Era quase passatempo tamborilar os dedos de forma brincante pelo lápis. Depois de um pensar instantâneo, a mão começava a desenhar no papel os sabores, os cheiros, os desejos, os futuros, a vida, até a morte. Letras, curvas, tinta e papel ganhavam formas imaginariamente definidas. E dali surgiam casas, carros, árvores, mãos, olhos, uma infinidade de pensamentos que soltavam para a superfície do branco mundo.
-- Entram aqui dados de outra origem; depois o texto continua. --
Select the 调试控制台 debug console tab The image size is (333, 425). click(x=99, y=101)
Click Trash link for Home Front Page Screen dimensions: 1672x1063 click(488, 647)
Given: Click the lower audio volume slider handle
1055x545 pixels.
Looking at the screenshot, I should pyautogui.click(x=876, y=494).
O pequeno som compassado do relógio chamava a atenção mental e era decifrado em palavras desenhadas ou desenhos escritos. Era mais que tic-tac, era gaiola para o tempo, garagem dos segundos, minutos, horas. Conectado com Sol e Lua era giro da esfera planeta, era a artificial mania humana de controlar as coisas, as palpáveis e as abstratas. Enganado ser que vaga pela Terra. No papel, agora era mais um figurante junto a tantos outros na composição da cena. No recanto, só o avançar dos ponteiros.
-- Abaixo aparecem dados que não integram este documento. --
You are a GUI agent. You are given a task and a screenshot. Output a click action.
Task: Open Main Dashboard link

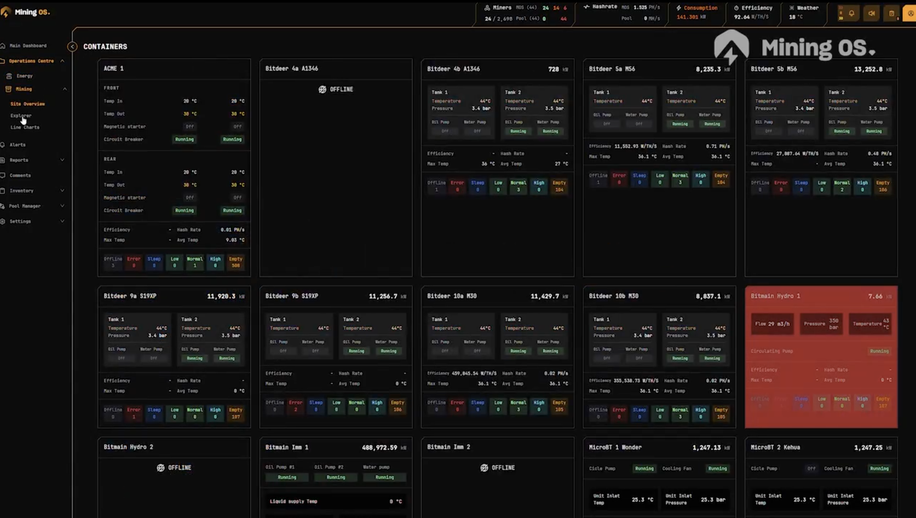coord(28,46)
Era como uma casinha construída na folha criada pelos chineses. Que danado era preciso ter chaminé soltando fumaça pelas bandas vizinhas do Equador. Disparate dispensável, mas permanente no contorno dos dedinhos infantis. E sempre havia uma árvore frutífera, muito provavelmente uma macieira. Em épocas de arranha-céus e muros com cercas eletrificadas e câmeras de monitoramento, a morada saía da ponta mágica que salpica tintas com limites de uma cerquinha de madeira baixa. No céu, existia sempre nuvens feitas de flocos de algodão.
E surgiam flores, barquinhos a vela, rostos, bichos, estradas... Um mundo erguido que derrubava muros, pois atravessava as separações do homem. Do desenho erguiam-se realidades, raridades. As menininhas numa ciranda, os meninos correndo atrás de uma bola, as coloridas festas folclóricas, o infinito pensar. Surgiam rios, carrosséis, montanhas, foguetes espaciais, mente que voava, pulava, saltava, dava cambalhotas.
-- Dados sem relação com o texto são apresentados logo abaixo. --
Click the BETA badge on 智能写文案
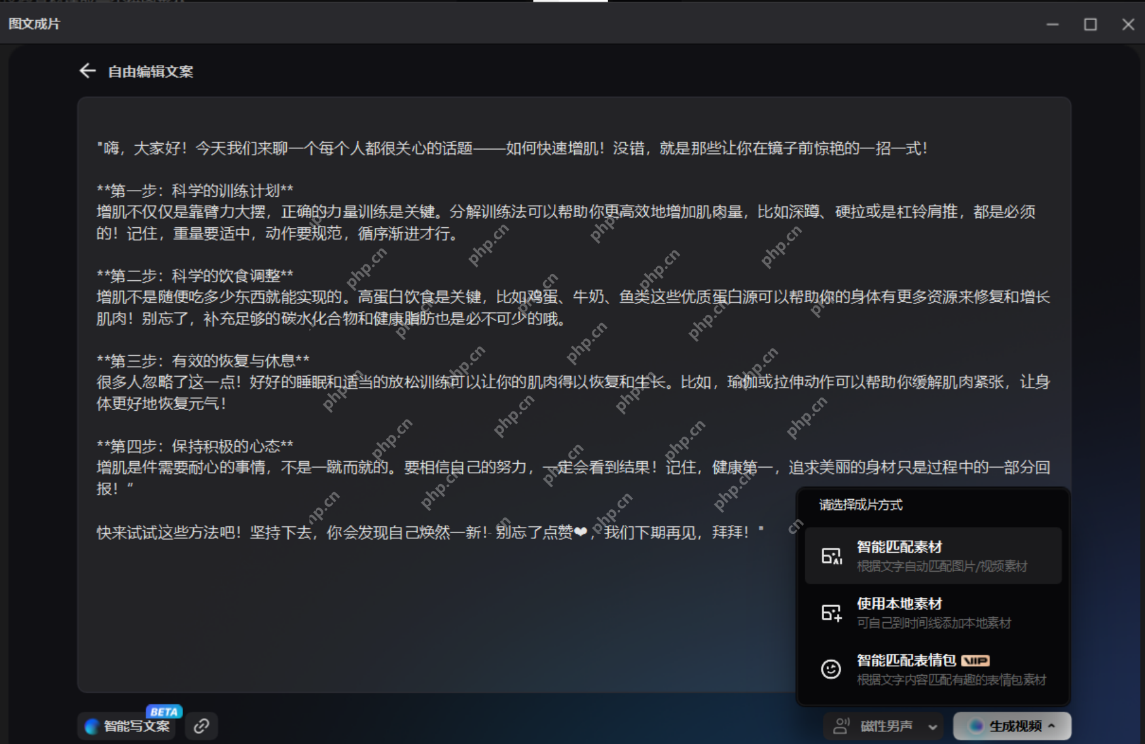1145x744 pixels. pyautogui.click(x=164, y=711)
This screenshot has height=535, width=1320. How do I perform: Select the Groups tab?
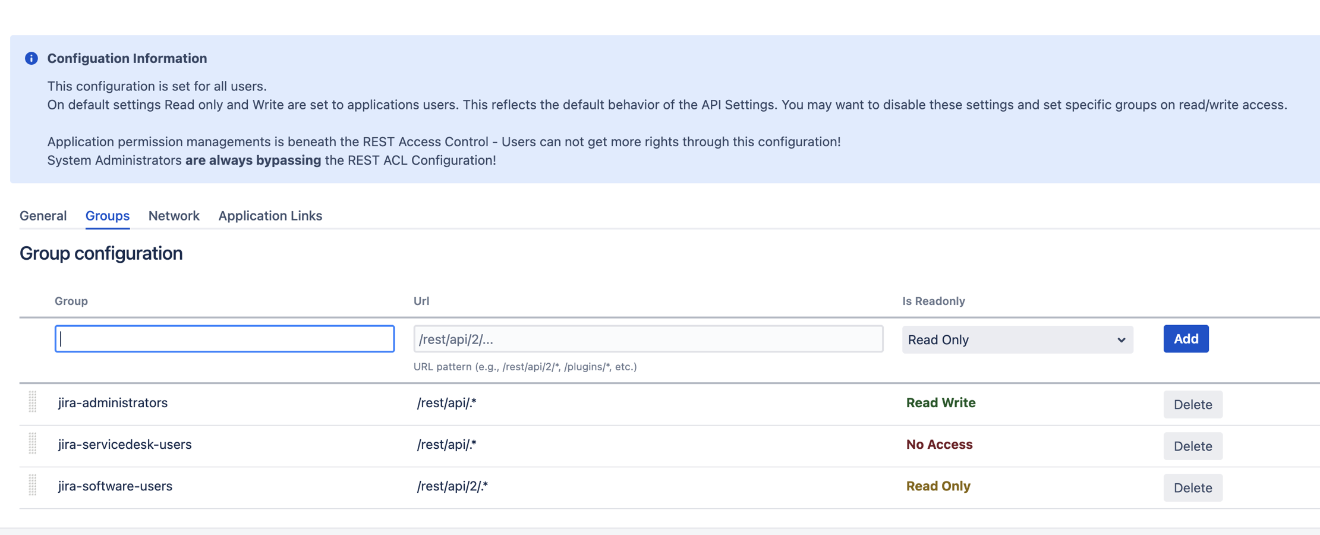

O pensamento, o lápis, o papel e o voo num balão era plenamente possível sem sair do chão. A neve já nem era tão fria e até esquentava o coração. Sim, o Papai Noel existia, assim como o Minotauro, um fantasma embaixo de um lençol. Eram desenhos vivos ao redor da existência meia irreal e que centralizava o mundo, enquanto o resto dos seres e coisas orbitavam ao redor dos dedinhos.
Os olhos fixos conectavam o papel, havia eletricidade entre os dedos e a mente através do lápis. Qual o sentido de rabiscar música com os dedos, a caneta, a pena, o giz de cera? Cores e odores retransformando imagens gravadas, a tradução de uma nova leitura.